This blog is written by Guinevere Webster, Clinical Psychologist and Mindful Mamma practitioner for Oxford. Image is by Sophie Fletcher
In one of my recent classes we were talking about the idea of surrender in labour and birth. Many pregnant women are fearful of losing control during birth, and we may feel uncomfortable with the idea of surrendering to the birth process. Surrender carries connotations of giving up, waving the white flag in hopeless resignation.
This kind of surrender in birth is described by Naomi Wolf in her book Misconceptions: an emergency caesarean left her feeling she had ‘almost no role’ in her baby’s birth, as if the epidural had numbed her will as well as her body. With this kind of loss of control, women are more likely to have a negative birth experience, and are at increased risk of emotional problems afterwards.

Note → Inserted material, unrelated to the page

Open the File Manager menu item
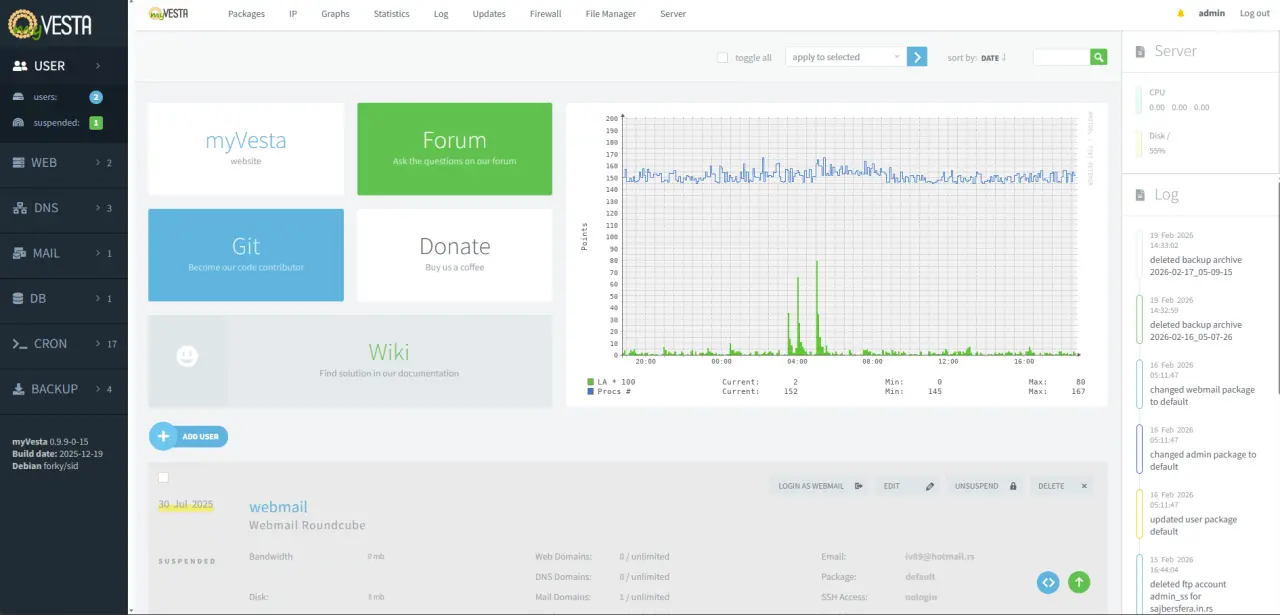 [x=611, y=14]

So it’s interesting that women who describe positive experiences of birth also talk about surrender: letting go, going with the flow, being carried on the waves of the contractions, letting the birth unfold.
These two birth stories from Ina May Gaskin’s Guide to Childbirth describe this:
‘Things were happening quickly. I didn’t try to hold any of the contractions back. I just let them come as fast as they wanted to, knowing that would help the birth happen without delay. It all felt very natural. I just went with it.’
‘I fastened on a particular word and meaning: surrender. I began having contractions and feeling big waves of energy moving. I visualised my yoni as a big, open, cave beneath the surface of the ocean, with huge, surging currents sweeping in and out. As the wave of water rushed into my cave, my contraction would grow and swell and fill, reach a full peak, then ebb smoothly back out. I surrendered over and over to the great oceanic, engulfing waves.’
In Gentle Birth, Gentle Mothering Sarah J. Buckley talks of her initial shock at going into labour with her first baby at 36 weeks:
‘I still had baby clothes to wash and sort, and hadn’t put the second coat of paint in the spare room… but here was our baby, eager to come.. Our task was to accept this time, this labor, in the present moment. With this surrender, labor really began for me… There was an oceanic feeling; I felt like I was riding the waves, challenged but exhilarated as I came down each time.’
Her second birth was demanding as her baby was posterior and slow to move down because of an anterior cervical lip:
‘Through this intense time, sound was a strong ally, helping me to express my body’s feelings and to find my surrender into the unknown.. She was born, face up with relief and only a few pushes.. I felt enormous surprise and pleasure, merging into ecstasy, as I held my warm, wet, soft, new baby.’
This kind of surrender in birth is more like giving into passion, losing ourselves in ecstasy, being carried on a tide of feeling. Surrendering in this way involves a positive choice to embrace the unknown – an opening of the heart that accepts and welcomes the events of labour and birth however they unfold. In order to let down our guard and surrender to the moment we need to feel safe – private and unselfconscious, uninhibited, accepted and loved. This allows us to trust in our bodies, our babies, and the birth process.
But does this mean losing control? Perhaps it’s a bit like captaining a ship in uncharted waters – we don’t know the exact route our journey will take, so we surrender to the voyage of discovery, but we are still in charge of the ship. In the same way, surrendering during the birth doesn’t remove the need to put thought, care and effort into preparation before the birth: the ship needs to be well maintained, stocked and ready for the voyage. By preparing we get ourselves in the best possible physical and mental condition to launch onto the seas of labour and birth. So releasing control, but not resigning control: choosing to release control and open to the unpredictable birth process is very different from feeling that control has been taken from us against our will, that we have been hijacked and can no longer steer our own course.
Mindfulness helps us to bring acceptance to the birth process, and events as they unfold – and also to ourselves: our feelings and reactions. Mindful acceptance is deliberate, intentional: noticing and embracing the way things are in each moment, without judging whether this is how they ‘should’ be. Acceptance is not about ‘put up and shut up’, but opening up. Perhaps the journey through labour and birth is very like how we imagined it – or perhaps it’s very different. Releasing control and accepting our real experience, just as it is in each moment, allows us to trust, relax and surrender.
Once our babies are born, we surrender all over again – to falling in love, and to the ups and downs of the postnatal weeks. Surrendering to a newborn’s needs and rhythms, we open our hearts to our babies.